### [STATED EXERCISE]
Copy word for word everything from the line containing "This screenshot has width=1280, height=720." down to the last line of the items, including both ends.

--- Begin ---

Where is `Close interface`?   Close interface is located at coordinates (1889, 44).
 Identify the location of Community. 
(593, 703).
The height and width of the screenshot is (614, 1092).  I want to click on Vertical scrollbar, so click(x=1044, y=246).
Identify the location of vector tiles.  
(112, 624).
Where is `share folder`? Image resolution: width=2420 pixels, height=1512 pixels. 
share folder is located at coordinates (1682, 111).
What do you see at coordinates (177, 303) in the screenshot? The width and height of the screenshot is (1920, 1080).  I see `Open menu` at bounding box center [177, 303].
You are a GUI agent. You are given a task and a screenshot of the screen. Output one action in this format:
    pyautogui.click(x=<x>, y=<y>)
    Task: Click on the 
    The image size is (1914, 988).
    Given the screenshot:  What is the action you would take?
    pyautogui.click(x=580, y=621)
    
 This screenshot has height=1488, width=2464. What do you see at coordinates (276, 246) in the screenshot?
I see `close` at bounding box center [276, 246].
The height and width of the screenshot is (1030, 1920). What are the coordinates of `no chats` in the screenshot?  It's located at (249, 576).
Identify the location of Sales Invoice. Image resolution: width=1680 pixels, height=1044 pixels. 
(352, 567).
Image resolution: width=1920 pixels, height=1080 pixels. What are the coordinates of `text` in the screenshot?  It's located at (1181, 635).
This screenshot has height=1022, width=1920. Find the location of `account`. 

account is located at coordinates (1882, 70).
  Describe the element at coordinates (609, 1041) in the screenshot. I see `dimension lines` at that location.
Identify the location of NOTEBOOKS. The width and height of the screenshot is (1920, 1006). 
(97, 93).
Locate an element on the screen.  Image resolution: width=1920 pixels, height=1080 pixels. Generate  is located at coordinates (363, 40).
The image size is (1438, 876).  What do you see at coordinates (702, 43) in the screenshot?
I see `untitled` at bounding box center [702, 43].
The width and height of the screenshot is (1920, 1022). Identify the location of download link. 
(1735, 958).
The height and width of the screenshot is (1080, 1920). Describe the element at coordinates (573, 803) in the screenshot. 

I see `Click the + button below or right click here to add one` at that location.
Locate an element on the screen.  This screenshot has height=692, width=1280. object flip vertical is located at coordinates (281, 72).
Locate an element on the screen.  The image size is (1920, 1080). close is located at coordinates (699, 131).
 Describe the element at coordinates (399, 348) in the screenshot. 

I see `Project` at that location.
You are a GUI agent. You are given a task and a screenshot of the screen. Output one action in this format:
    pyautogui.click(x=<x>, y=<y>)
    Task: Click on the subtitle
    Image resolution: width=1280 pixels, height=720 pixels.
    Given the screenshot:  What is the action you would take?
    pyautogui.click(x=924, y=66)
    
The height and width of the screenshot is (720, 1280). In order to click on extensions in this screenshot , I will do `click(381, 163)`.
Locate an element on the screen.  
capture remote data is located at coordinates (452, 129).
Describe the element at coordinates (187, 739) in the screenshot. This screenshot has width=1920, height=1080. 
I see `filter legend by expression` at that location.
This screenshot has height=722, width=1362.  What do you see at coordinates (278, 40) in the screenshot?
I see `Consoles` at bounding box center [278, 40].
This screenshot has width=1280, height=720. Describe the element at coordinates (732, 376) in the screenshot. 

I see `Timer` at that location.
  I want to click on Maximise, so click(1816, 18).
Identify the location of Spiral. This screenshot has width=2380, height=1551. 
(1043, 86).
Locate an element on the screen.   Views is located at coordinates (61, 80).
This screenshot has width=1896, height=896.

--- End ---

### [FINAL RESULT]
This screenshot has width=1280, height=720. Describe the element at coordinates (732, 376) in the screenshot. 

I see `Timer` at that location.
  I want to click on Maximise, so click(1816, 18).
Identify the location of Spiral. This screenshot has width=2380, height=1551. 
(1043, 86).
Locate an element on the screen.   Views is located at coordinates (61, 80).
This screenshot has width=1896, height=896.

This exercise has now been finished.